Texto para leitura -
━━━━━━━━━━━━━━━━━━━━━━━━━━━━━━

Quem destruiu o Líbano e porquê?
Nota: links dentro de «» e realces desta cor são da minha responsabilidade
Tradução do artigo Qui détruit le Liban et pourquoi ?
Embora a destruição dos cinco Estados do Médio Oriente nas últimas duas décadas tenha exigido guerras mortais, a destruição do Líbano foi realizada pelos próprios libaneses, sem que eles percebessem. A resistência viu o país desmoronar desamparadamente. De facto, é possível vencer uma guerra sem ter que lutar.
Rede Voltaire / Paris (França) 22 de Dezembro de 2020


Mais de metade dos Libaneses não come o necessário
Em questão de meses, o Líbano, que muitas vezes – erroneamente – foi apresentado como «o único Estado árabe democrático», ou mesmo como «a Suíça do Médio Oriente», entrou em colapso. Sucessivamente, as manifestações populares contra a classe política (Outubro de 2019), uma crise bancária (Novembro de 2019), uma crise de saúde (Julho de 2020), uma explosão no porto de Beirute (Agosto de 2020), causaram o súbito desaparecimento das classes médias e uma queda geral dos padrões de vida em cerca de 200%.
Do ponto de vista libanês, esse horror seria devido à gestão catastrófica do país pela classe política, cujos líderes seriam todos corruptos, excepto o chefe da comunidade de fé. Esse preconceito absurdo revela uma população intolerante e mascara a realidade.
Desde a ocupação otomana [1], particularmente desde a independência em 1942, e ainda mais desde a guerra civil (1975-90), a população libanesa não forma uma Nação [2], mas um agregado de comunidades confessionais. A Constituição e os Acordos de Taëf atribuem todas as funções políticas e doravante todos os empregos públicos, não de acordo com as capacidades dos cidadãos, mas de acordo com as cotas comunitárias.

━━━━━━━━━━━━━━━━━━━━━━━━━━━━━━

Material fornecido -

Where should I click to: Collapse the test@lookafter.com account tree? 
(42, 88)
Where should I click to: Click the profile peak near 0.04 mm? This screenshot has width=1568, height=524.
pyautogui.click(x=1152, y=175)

━━━━━━━━━━━━━━━━━━━━━━━━━━━━━━

O que se pede -
1. Transcreva do texto sobre a destruição do Líbano o trecho que começa nas palavras "Mais de metade" e termina depois de "cerca de 200%.".
2. Prolongue o texto sobre a destruição do Líbano, começando logo após a última frase apresentada.

Respostas esperadas -
1.
Mais de metade dos Libaneses não come o necessário
Em questão de meses, o Líbano, que muitas vezes – erroneamente – foi apresentado como «o único Estado árabe democrático», ou mesmo como «a Suíça do Médio Oriente», entrou em colapso. Sucessivamente, as manifestações populares contra a classe política (Outubro de 2019), uma crise bancária (Novembro de 2019), uma crise de saúde (Julho de 2020), uma explosão no porto de Beirute (Agosto de 2020), causaram o súbito desaparecimento das classes médias e uma queda geral dos padrões de vida em cerca de 200%.

2.
Cada comunidade escolheu os seus líderes, geralmente antigos senhores da guerra civil, reconhecidos pela comunidade internacional. Eles geriram em seu próprio nome os subsídios que as antigas potências coloniais ofereciam para a sua comunidade. Eles alocaram a si, royalties surpreendentes, que transferiram durante um longo tempo para o exterior, mas também distribuíram grandes somas de dinheiro para manter a sua “clientela”, como os antigos senadores romanos. Portanto, é perfeitamente estúpido acusá-los hoje de corrupção, quando são celebrados há décadas pelo mesmo trabalho.
Esse sistema foi mantido pelos Estados Unidos e União Europeia. Por exemplo, o presidente do Banco do Líbano, Riad Salamé foi celebrado como o melhor ganhador de dinheiro do mundo ocidental antes de ser acusado de esconder centenas de milhões de dólares em contas pessoais no Reino Unido. Ou, a Alta Representante da União Europeia, Federica Mogherini, ter afirmado conceder ajuda ao Líbano para resolver a sua crise de resíduos enquanto ajudava os dois ex-primeiros-ministros, Saad Hariri e Najib Mikati, a desviar cem milhões dólares dessa soma [3].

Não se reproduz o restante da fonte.